On approximate solutions of semilinear evolution equations

TL;DR

This paper introduces a general framework for analyzing approximate solutions of semilinear evolution equations in Banach spaces, providing a method to estimate the accuracy and existence interval of the true solution, with applications to Galerkin methods and nonlinear heat equations.

Contribution

It develops a theorem linking approximate and exact solutions through a control integral equation, enabling error estimation and existence interval determination.

Findings

The framework applies to various approximation methods, including Galerkin.

It provides bounds on the error and existence time for solutions.

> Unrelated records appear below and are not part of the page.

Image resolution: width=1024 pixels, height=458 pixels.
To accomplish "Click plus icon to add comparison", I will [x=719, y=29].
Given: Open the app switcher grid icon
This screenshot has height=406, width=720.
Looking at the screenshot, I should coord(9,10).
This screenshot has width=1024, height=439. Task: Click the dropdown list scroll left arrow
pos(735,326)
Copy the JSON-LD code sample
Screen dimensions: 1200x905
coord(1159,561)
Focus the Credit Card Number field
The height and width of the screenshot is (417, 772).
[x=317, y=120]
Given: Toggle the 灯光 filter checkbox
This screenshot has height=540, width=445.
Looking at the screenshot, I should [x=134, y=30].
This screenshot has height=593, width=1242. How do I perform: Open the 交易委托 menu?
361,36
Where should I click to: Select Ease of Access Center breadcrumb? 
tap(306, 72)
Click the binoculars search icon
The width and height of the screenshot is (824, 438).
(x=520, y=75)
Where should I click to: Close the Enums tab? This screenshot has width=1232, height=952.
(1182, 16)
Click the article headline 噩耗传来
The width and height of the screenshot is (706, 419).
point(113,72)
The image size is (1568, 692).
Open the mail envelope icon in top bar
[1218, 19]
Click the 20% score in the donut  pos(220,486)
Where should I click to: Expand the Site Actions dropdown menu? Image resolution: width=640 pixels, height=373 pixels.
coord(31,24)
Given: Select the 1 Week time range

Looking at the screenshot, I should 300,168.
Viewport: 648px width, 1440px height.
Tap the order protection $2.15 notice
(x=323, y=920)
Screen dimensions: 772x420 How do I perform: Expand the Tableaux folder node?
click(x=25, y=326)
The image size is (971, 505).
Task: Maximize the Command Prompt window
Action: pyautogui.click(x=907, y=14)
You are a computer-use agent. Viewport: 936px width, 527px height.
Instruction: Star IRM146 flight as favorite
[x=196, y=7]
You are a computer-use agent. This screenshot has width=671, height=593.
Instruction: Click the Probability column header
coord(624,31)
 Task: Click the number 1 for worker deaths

The approach successfully analyzes the nonlinear heat equation, predicting blow-up times.

Abstract

A general framework is presented to discuss the approximate solutions of an evolution equation in a Banach space, with a linear part generating a semigroup and a sufficiently smooth nonlinear part. A theorem is presented, allowing to infer from an approximate solution the existence of an exact solution. According to this theorem, the interval of existence of the exact solution and the distance of the latter from the approximate solution can be evaluated solving a one-dimensional "control" integral equation, where the unknown gives a bound on the previous distance as a function of time. For example, the control equation can be applied to the approximation methods based on the reduction of the evolution equation to finite-dimensional manifolds: among them, the Galerkin method is discussed in detail. To illustrate this framework, the nonlinear heat equation is considered. In this case the control equation is used to evaluate the error of the Galerkin approximation; depending on the initial datum, this approach either grants global existence of the solution or gives fairly accurate bounds on the blow up time.